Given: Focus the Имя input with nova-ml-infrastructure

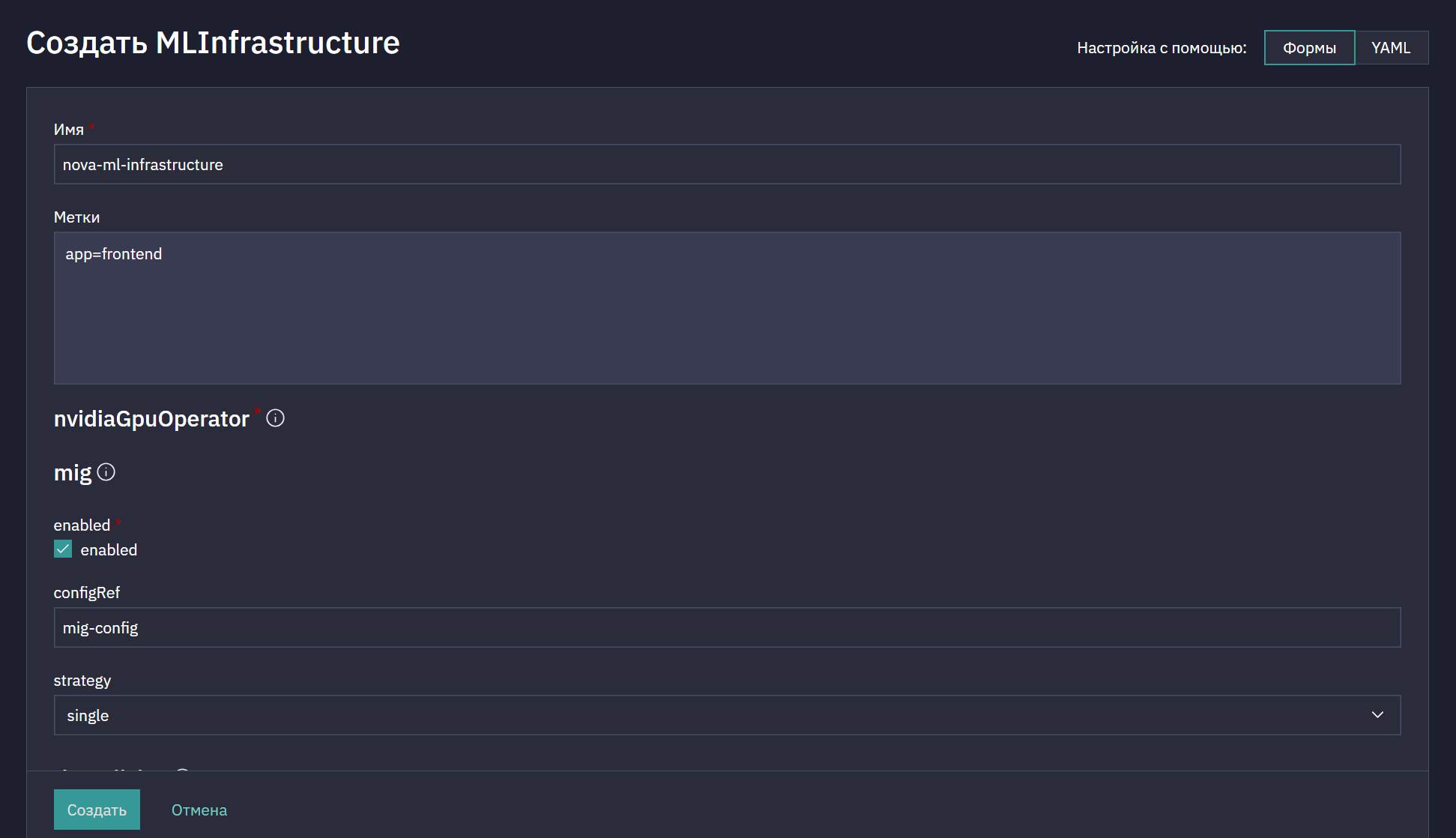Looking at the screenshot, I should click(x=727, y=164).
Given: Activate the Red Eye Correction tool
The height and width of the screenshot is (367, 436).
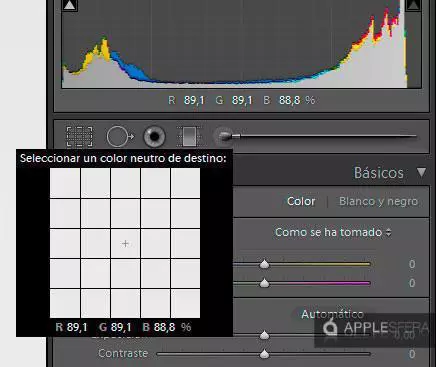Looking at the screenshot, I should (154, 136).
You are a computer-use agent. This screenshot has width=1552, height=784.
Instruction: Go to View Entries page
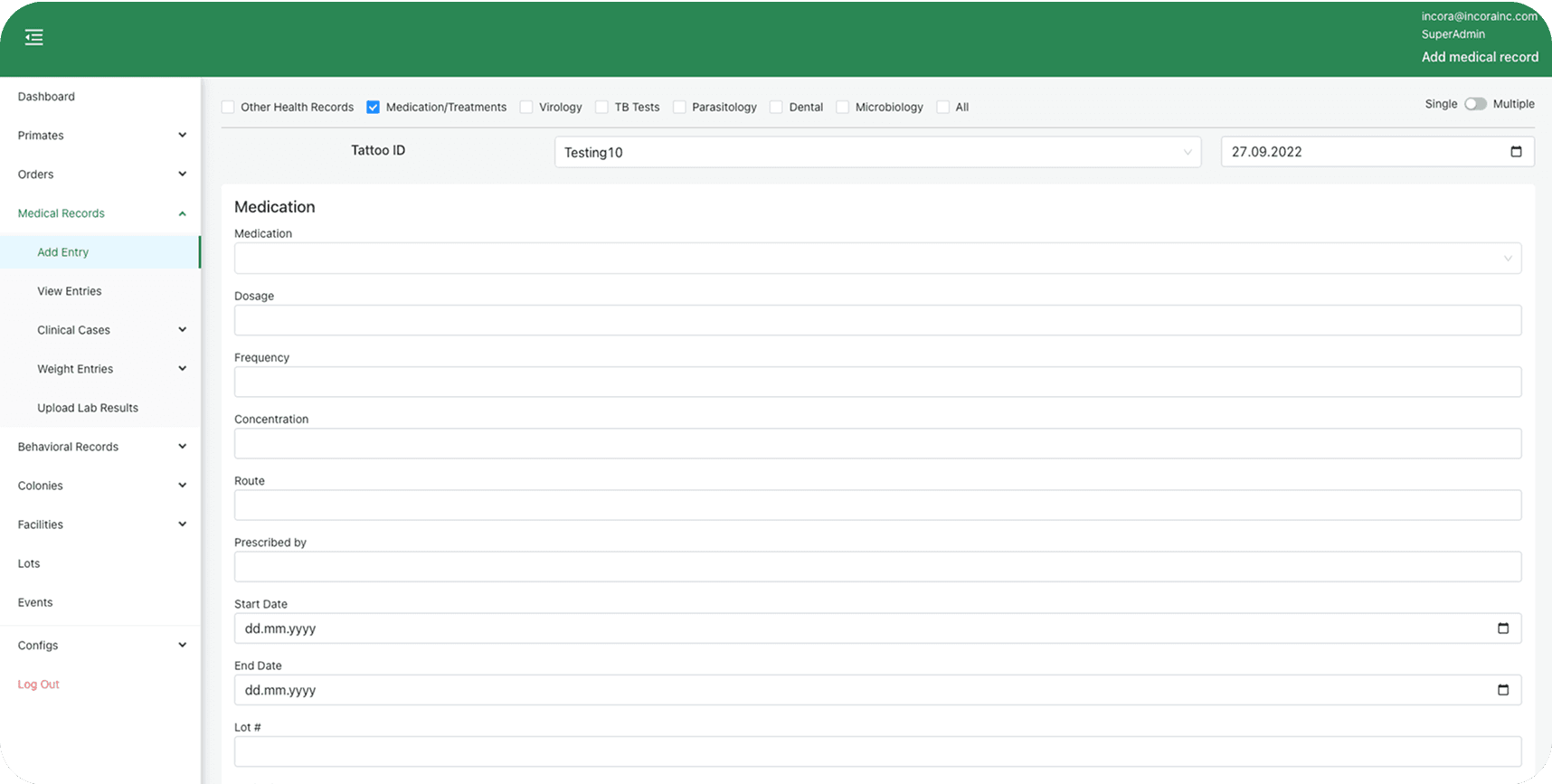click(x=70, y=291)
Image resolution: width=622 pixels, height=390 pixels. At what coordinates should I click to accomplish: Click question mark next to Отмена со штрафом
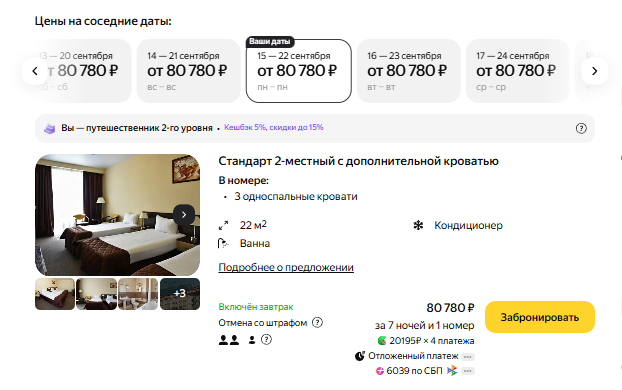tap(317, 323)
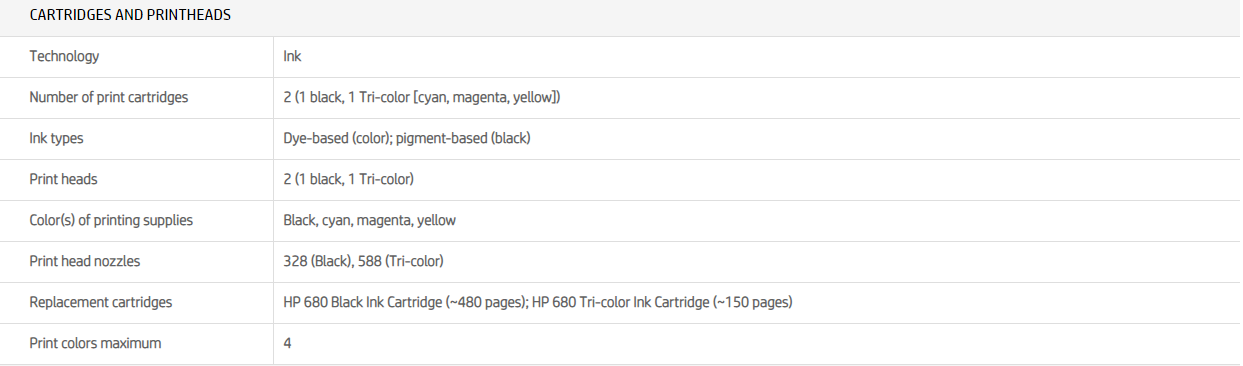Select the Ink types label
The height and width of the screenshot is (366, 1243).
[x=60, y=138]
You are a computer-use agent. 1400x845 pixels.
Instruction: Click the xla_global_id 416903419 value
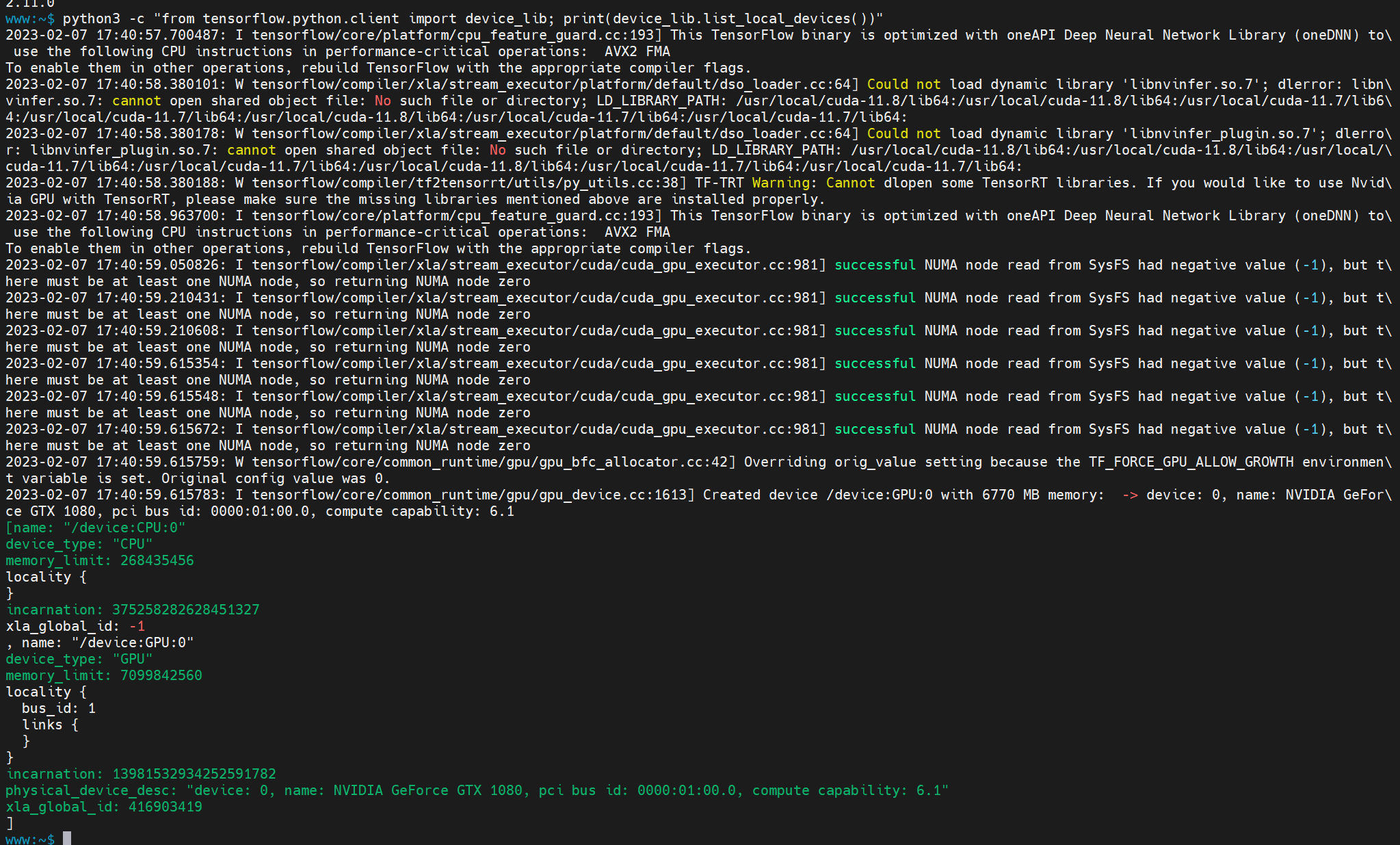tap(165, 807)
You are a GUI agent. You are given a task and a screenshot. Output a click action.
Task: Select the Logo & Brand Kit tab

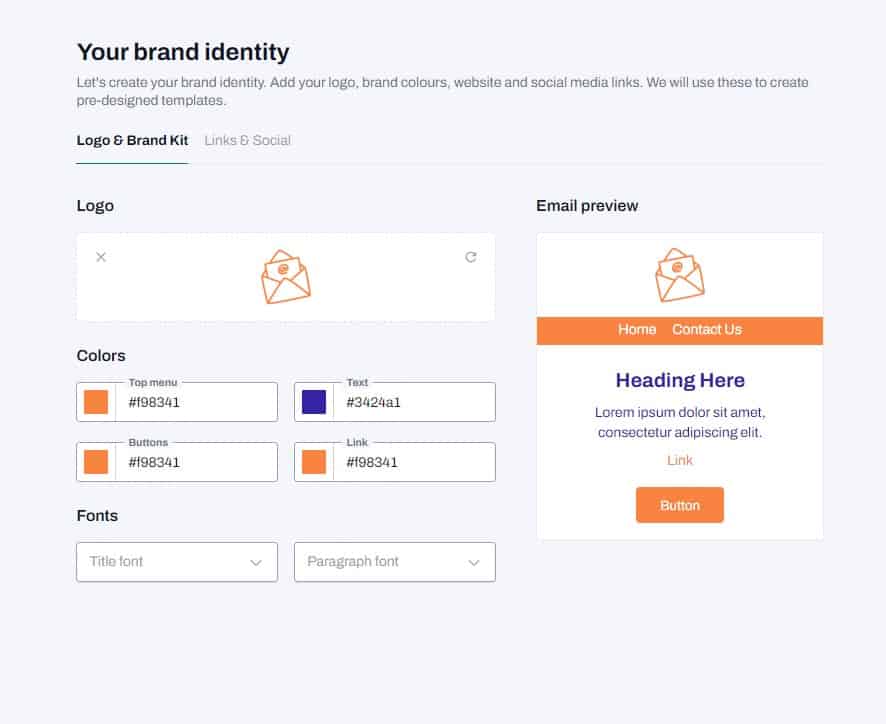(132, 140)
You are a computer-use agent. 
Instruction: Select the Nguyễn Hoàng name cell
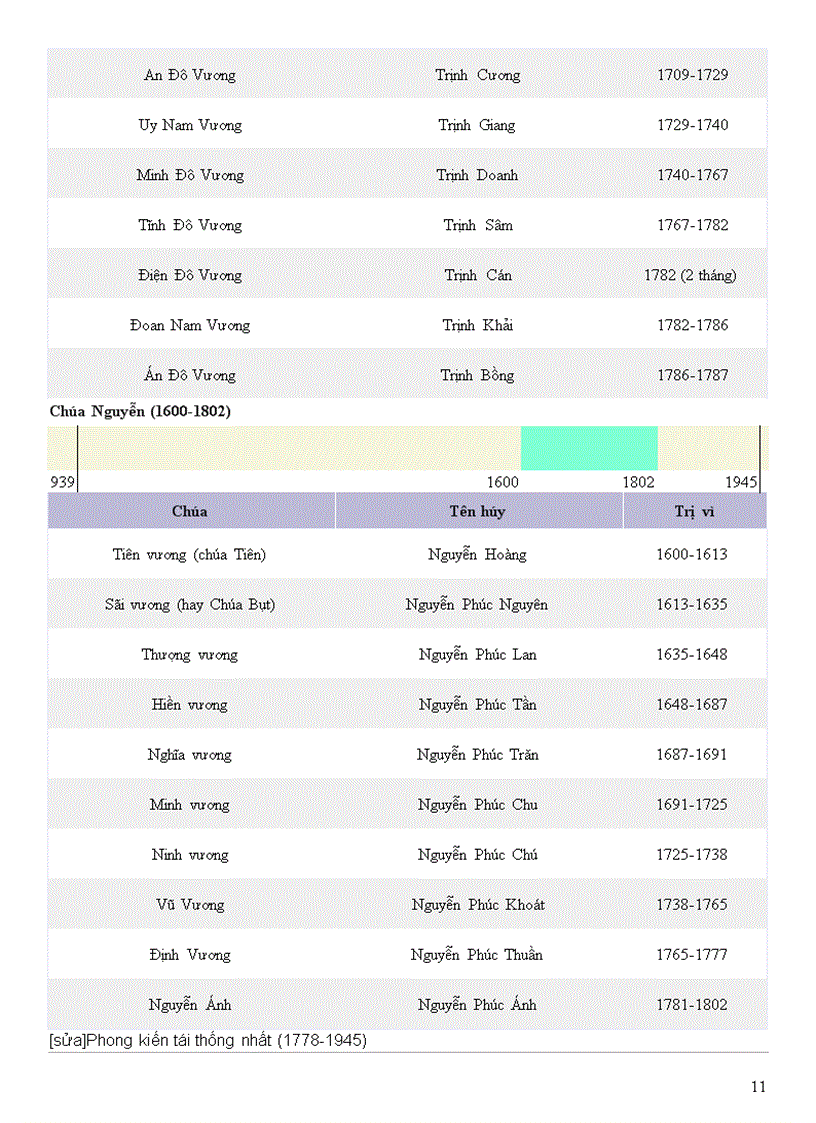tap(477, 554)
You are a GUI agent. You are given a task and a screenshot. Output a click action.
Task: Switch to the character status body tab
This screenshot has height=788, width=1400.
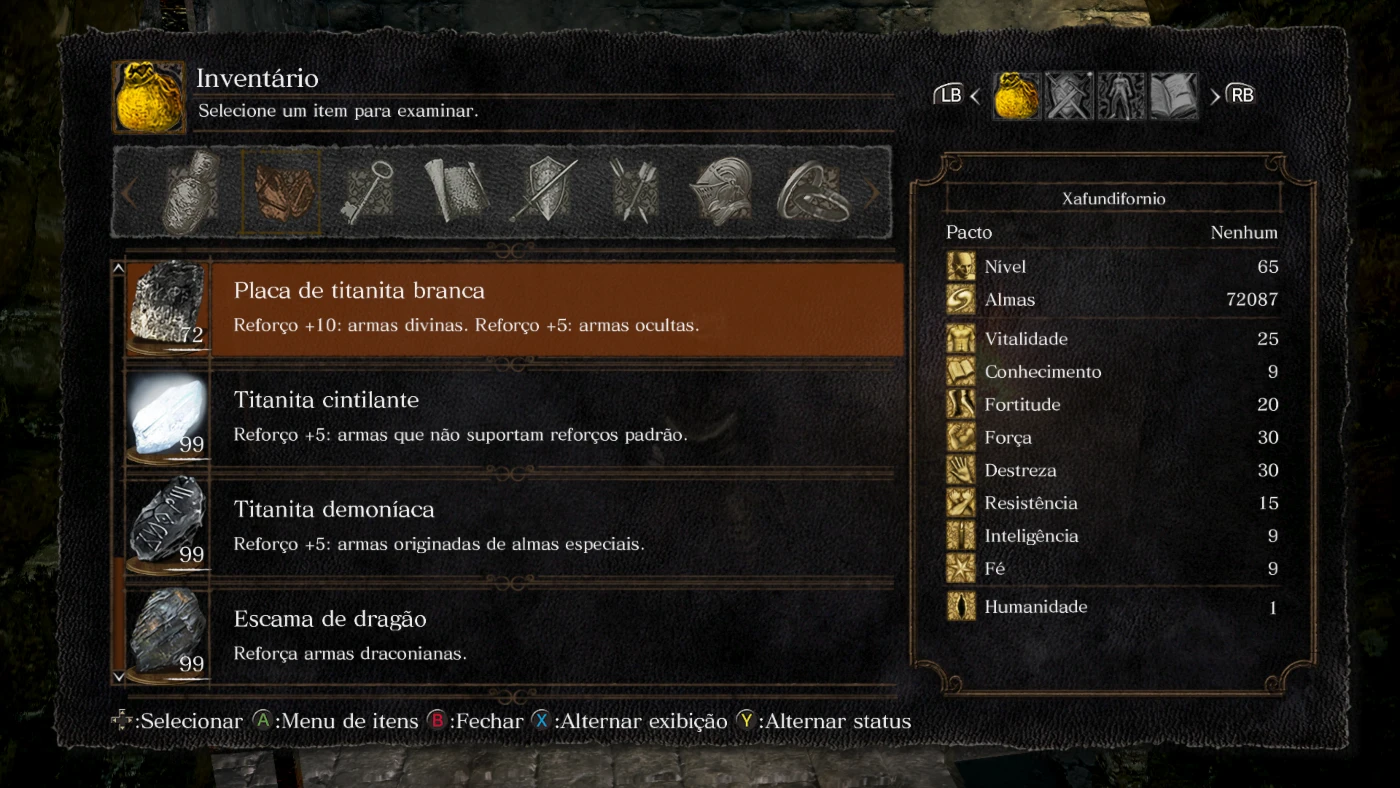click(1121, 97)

------------------------------

Please copy the listing word for word, from the line containing "You are a computer-use agent. 1400x845" through the final line, including both ends. Omit the pictures from your copy.

You are a computer-use agent. 1400x845 pixels.
Instruction: Click the xla_global_id 416903419 value
tap(165, 807)
You are a GUI agent. You are given a task and a screenshot. Output a click action.
Task: Select the Logo & Brand Kit tab

(132, 140)
You are a computer-use agent. 
Instruction: Select the Nguyễn Hoàng name cell
tap(477, 554)
You are a GUI agent. You are given a task and a screenshot. Output a click action.
Task: Switch to the character status body tab
This screenshot has height=788, width=1400.
click(1121, 97)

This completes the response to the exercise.